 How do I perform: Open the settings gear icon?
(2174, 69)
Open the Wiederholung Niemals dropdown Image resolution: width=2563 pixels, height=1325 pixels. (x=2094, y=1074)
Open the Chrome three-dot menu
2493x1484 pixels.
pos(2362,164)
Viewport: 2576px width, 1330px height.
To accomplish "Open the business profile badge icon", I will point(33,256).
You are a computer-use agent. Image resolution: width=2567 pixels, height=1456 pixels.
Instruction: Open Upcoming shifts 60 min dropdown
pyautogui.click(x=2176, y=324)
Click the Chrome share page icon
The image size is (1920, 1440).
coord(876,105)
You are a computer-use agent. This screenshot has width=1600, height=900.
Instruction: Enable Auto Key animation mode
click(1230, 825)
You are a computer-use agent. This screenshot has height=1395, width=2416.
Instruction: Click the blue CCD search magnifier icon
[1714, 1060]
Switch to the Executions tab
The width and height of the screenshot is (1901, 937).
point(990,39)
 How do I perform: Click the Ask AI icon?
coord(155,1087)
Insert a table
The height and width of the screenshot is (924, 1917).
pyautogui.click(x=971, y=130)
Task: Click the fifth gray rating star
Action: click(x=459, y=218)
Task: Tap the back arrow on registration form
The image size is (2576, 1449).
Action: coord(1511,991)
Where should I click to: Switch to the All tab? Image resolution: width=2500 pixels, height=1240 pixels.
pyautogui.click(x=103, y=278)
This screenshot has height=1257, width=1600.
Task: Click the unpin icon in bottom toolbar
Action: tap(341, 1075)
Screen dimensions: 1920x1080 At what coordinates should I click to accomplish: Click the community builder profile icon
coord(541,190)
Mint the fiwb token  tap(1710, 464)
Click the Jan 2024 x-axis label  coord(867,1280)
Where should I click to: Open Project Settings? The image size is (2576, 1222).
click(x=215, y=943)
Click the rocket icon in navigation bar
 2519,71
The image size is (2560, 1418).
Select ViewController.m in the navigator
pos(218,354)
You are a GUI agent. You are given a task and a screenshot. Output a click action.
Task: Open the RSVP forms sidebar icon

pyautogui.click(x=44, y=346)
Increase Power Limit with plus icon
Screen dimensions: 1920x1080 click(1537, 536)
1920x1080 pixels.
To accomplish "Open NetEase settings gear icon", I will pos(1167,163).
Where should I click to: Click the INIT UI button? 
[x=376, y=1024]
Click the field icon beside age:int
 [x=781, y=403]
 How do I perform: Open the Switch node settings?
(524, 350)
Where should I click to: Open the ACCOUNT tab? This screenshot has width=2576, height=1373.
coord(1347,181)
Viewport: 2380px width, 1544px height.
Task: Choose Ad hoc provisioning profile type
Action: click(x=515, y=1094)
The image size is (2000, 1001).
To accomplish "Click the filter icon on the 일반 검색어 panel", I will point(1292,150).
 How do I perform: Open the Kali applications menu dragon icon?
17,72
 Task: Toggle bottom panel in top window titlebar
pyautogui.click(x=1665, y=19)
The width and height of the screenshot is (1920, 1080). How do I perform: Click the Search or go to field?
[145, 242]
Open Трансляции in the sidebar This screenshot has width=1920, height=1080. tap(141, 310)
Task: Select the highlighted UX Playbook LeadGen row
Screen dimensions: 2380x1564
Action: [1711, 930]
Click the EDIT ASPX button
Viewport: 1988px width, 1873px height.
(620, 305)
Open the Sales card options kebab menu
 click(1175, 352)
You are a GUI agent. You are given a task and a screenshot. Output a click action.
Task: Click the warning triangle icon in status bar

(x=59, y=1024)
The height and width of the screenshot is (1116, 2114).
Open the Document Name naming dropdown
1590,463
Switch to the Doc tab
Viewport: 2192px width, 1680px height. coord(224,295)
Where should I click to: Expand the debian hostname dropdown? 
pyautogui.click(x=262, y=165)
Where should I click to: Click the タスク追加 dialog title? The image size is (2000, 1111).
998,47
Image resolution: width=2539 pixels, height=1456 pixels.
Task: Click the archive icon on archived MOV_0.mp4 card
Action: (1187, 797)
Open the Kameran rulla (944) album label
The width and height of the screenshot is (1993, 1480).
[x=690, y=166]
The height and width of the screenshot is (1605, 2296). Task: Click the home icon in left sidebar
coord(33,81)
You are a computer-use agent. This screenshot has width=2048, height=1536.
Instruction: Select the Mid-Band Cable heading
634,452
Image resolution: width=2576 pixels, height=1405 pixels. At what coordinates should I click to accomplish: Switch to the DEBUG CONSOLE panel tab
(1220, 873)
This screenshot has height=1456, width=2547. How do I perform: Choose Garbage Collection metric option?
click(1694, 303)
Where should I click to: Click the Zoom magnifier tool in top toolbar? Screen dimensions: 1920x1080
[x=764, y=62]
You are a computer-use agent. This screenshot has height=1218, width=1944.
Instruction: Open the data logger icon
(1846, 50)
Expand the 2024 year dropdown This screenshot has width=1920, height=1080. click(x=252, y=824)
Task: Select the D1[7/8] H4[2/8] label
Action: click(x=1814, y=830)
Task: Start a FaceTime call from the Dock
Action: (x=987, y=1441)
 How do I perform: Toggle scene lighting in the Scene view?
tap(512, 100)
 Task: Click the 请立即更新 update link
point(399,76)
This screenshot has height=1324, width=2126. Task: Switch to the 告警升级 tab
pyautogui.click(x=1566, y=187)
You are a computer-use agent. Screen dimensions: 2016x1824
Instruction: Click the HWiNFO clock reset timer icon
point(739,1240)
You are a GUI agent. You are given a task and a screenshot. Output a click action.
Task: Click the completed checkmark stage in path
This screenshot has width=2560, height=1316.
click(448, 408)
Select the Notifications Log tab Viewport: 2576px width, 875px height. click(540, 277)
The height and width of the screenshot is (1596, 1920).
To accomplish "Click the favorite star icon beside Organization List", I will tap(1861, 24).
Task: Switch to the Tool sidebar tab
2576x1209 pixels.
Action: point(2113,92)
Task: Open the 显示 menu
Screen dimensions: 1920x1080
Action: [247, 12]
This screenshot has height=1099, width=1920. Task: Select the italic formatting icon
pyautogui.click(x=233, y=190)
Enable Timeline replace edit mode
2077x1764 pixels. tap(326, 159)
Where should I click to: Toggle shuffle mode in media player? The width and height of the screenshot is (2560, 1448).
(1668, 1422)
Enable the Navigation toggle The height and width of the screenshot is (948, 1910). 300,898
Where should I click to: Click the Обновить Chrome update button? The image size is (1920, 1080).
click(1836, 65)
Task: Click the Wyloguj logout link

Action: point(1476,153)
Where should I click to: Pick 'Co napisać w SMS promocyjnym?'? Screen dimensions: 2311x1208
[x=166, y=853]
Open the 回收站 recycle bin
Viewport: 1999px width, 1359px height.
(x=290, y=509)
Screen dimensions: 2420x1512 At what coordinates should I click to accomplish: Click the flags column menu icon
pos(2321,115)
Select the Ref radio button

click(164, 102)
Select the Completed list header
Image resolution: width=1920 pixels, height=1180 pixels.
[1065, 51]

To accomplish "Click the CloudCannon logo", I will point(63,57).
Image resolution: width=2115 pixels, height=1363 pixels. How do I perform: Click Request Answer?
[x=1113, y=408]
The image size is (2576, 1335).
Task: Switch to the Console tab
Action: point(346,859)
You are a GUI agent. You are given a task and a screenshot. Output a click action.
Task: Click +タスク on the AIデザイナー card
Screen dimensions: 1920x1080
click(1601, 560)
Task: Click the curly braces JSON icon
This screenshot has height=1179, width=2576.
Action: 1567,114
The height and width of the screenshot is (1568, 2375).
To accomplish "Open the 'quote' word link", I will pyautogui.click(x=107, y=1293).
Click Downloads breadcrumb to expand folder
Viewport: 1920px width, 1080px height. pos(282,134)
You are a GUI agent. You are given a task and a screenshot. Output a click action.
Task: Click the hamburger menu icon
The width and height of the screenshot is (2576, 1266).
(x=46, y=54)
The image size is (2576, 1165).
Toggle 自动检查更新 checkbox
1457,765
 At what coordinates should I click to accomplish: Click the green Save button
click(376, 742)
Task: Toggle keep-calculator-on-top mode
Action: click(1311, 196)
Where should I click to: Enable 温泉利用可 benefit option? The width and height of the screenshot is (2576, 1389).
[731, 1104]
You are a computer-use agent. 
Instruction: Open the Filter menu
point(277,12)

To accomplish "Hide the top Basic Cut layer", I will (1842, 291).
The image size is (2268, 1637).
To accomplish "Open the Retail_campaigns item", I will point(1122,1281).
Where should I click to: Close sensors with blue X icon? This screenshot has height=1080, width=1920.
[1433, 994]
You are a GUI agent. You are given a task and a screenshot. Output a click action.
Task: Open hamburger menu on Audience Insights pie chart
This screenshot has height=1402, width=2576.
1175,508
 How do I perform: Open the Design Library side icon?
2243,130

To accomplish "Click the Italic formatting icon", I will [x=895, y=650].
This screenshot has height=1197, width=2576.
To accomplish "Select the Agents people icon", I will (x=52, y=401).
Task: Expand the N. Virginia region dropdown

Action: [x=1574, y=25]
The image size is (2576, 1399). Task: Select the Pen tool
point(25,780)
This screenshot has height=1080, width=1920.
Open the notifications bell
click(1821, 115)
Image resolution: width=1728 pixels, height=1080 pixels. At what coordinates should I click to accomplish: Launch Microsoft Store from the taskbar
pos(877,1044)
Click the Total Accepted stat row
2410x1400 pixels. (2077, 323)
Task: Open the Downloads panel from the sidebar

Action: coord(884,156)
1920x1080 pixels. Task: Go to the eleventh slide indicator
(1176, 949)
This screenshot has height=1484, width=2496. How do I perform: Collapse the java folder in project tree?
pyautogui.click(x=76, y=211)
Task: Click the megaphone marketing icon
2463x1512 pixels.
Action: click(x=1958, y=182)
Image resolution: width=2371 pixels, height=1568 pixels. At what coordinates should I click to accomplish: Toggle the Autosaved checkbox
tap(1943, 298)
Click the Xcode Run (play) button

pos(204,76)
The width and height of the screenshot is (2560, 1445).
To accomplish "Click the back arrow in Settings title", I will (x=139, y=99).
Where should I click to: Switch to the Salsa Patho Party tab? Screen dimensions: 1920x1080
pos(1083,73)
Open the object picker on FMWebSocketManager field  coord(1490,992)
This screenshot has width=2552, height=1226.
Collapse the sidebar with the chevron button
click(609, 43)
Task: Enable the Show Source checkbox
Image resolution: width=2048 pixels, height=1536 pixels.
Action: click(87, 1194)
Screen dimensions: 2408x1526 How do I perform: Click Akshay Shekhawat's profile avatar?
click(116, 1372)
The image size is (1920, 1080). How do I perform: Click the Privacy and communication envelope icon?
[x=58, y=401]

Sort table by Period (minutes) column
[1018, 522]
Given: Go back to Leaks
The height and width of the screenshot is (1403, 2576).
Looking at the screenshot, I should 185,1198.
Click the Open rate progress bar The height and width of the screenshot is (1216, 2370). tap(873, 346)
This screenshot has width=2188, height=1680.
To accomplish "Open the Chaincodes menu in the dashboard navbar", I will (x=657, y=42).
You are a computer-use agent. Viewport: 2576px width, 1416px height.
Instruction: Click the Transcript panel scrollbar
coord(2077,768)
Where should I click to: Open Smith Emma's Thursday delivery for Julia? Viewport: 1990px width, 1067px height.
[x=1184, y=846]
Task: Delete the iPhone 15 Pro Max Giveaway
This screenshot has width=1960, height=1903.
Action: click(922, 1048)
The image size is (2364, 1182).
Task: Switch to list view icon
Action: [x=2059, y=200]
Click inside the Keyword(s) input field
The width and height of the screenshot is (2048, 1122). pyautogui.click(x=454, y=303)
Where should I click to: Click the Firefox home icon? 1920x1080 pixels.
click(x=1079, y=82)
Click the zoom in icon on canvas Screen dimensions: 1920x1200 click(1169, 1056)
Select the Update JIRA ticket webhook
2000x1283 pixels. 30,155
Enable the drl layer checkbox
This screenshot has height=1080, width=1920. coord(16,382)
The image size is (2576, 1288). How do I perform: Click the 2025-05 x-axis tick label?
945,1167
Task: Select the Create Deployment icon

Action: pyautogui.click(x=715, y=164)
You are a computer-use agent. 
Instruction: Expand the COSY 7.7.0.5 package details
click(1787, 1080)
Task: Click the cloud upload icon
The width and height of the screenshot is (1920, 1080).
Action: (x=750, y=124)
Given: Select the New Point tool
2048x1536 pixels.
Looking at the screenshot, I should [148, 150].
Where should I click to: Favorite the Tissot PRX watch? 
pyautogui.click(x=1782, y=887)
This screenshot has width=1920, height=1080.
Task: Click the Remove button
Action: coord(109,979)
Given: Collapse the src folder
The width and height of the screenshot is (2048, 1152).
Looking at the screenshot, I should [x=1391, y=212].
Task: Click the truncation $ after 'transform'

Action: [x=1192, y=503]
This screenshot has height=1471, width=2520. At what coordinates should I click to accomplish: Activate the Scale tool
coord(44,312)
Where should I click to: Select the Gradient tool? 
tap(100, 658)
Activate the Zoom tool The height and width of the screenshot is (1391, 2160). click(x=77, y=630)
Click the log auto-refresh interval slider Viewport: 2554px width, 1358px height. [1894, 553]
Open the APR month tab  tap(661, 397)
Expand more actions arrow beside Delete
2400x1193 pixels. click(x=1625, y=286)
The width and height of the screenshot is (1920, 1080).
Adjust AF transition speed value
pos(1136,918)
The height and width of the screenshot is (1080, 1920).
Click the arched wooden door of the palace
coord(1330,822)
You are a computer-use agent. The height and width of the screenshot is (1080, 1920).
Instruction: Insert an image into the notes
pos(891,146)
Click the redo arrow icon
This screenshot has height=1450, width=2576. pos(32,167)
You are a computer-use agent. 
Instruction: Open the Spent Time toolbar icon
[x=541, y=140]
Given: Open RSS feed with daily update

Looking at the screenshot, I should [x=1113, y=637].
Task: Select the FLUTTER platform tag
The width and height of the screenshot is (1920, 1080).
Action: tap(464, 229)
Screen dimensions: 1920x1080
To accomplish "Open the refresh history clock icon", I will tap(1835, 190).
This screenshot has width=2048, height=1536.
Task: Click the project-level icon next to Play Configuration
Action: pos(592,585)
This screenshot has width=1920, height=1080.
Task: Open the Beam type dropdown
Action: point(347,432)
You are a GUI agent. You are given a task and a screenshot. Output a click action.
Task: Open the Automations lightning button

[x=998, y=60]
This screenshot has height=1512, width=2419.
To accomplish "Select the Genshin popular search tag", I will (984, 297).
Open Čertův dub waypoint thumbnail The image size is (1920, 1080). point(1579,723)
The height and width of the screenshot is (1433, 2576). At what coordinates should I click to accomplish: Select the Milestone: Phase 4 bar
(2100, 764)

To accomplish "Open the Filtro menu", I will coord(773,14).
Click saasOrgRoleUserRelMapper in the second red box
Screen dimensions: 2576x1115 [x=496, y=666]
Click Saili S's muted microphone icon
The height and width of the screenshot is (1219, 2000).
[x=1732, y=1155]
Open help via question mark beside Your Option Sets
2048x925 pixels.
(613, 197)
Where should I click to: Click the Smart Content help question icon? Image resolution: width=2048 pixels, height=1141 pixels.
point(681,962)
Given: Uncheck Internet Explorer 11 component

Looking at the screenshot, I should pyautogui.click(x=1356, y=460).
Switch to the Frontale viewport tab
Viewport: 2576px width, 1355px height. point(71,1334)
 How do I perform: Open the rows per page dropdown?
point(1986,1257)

※ ※ ※

* Work task
The response must hold only the lines above from the line with "Image resolution: width=1728" through the line with "Given: Go back to Leaks", each copied exactly, both ends kept.

* Written solution
Image resolution: width=1728 pixels, height=1080 pixels. At what coordinates should I click to accomplish: Launch Microsoft Store from the taskbar
pos(877,1044)
Click the Total Accepted stat row
2410x1400 pixels. (2077, 323)
Task: Open the Downloads panel from the sidebar

Action: coord(884,156)
1920x1080 pixels. Task: Go to the eleventh slide indicator
(1176, 949)
This screenshot has height=1484, width=2496. How do I perform: Collapse the java folder in project tree?
pyautogui.click(x=76, y=211)
Task: Click the megaphone marketing icon
2463x1512 pixels.
Action: click(x=1958, y=182)
Image resolution: width=2371 pixels, height=1568 pixels. At what coordinates should I click to accomplish: Toggle the Autosaved checkbox
tap(1943, 298)
Click the Xcode Run (play) button

pos(204,76)
The width and height of the screenshot is (2560, 1445).
To accomplish "Click the back arrow in Settings title", I will (x=139, y=99).
Where should I click to: Switch to the Salsa Patho Party tab? Screen dimensions: 1920x1080
pos(1083,73)
Open the object picker on FMWebSocketManager field  coord(1490,992)
This screenshot has width=2552, height=1226.
Collapse the sidebar with the chevron button
click(609, 43)
Task: Enable the Show Source checkbox
Image resolution: width=2048 pixels, height=1536 pixels.
Action: click(87, 1194)
Screen dimensions: 2408x1526 How do I perform: Click Akshay Shekhawat's profile avatar?
click(116, 1372)
The image size is (1920, 1080). How do I perform: Click the Privacy and communication envelope icon?
[x=58, y=401]

Sort table by Period (minutes) column
[1018, 522]
Given: Go back to Leaks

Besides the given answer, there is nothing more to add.